To mark the occasion, the event, devoted to Brexit and its implications for EU Competition, will be a tad longer than usual. It will feature an opening address by Luis Romero Requena (Director General of the Legal Service at the Commission), a keynote speech by Margaritis Schinas (Chief Spokesperson at the European Commission) and some closing remaks by Judge Ian Forrester QC (General Court).

I am honoured to have been invited to take part in the second panel, which will address the tricky issue of State aid control post-Brexit

More info on the event (to take place at The Hotel), and on how to register, can be found here.

The GCLC lunch talk will be over at around 4pm. An hour later, at the Solvay Brussels School Economics & Management, an event on corporate (and other) sponsorship of academic research will kick off.

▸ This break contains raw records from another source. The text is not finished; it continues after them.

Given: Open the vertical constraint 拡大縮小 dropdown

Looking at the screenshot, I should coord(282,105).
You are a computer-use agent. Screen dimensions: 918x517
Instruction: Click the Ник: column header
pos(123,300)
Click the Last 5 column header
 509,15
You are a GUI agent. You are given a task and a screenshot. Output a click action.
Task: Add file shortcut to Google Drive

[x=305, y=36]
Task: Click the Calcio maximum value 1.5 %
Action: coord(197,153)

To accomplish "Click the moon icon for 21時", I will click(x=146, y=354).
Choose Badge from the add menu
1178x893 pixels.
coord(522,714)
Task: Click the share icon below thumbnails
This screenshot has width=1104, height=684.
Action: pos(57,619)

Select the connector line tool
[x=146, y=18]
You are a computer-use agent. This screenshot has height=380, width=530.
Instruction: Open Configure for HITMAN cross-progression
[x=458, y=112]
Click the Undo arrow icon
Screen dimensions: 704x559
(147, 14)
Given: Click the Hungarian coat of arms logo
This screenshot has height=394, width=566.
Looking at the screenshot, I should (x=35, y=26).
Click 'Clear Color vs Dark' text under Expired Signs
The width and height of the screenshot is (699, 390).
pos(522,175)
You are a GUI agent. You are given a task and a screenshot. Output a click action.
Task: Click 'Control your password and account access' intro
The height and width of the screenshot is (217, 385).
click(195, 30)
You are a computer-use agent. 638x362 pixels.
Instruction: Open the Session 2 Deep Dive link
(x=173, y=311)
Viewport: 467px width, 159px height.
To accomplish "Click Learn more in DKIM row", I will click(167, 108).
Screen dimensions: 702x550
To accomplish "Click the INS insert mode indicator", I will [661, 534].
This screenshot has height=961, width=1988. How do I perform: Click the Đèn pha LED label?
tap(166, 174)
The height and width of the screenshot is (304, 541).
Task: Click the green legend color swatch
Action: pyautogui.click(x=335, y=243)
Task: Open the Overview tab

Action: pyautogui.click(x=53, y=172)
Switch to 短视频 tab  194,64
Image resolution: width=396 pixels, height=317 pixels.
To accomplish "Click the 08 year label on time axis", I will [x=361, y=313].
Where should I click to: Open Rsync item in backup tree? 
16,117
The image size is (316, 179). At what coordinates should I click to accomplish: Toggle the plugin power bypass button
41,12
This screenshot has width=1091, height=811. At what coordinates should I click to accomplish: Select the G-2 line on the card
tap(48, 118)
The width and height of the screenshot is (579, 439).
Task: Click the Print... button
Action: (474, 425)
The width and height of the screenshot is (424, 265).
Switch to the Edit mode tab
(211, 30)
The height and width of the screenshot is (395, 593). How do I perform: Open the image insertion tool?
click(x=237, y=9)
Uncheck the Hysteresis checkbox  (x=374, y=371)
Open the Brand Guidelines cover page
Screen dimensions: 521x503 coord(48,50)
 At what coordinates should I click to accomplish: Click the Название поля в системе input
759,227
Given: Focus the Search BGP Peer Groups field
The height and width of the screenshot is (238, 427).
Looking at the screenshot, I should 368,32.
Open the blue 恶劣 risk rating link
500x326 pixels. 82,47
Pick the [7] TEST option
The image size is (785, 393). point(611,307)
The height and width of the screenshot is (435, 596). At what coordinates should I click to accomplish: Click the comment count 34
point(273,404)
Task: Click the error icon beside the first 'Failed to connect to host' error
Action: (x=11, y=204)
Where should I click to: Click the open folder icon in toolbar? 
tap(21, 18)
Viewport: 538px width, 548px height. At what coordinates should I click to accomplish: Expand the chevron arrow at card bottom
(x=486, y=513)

It is organised by Ioannis Lianos, who has been working on a code of conduct for the members of the Academic Society of Competition Law (ASCOLA).

The event, which is great news for the EU competition law community, is jointly hosted by ASCOLA, the Association of Competition Economists and UCL. In addition to Ioannis Lianos and yours truly, confirmed speakers include Damien Geradin, Penelope Papandropoulos, Alexis Walckiers and Wouter Wils.

More info here.

Written by Pablo Ibanez Colomo

11 May 2018 at 10:28 am

Posted in Uncategorized

5 Reasons to Register To…. (clickbait)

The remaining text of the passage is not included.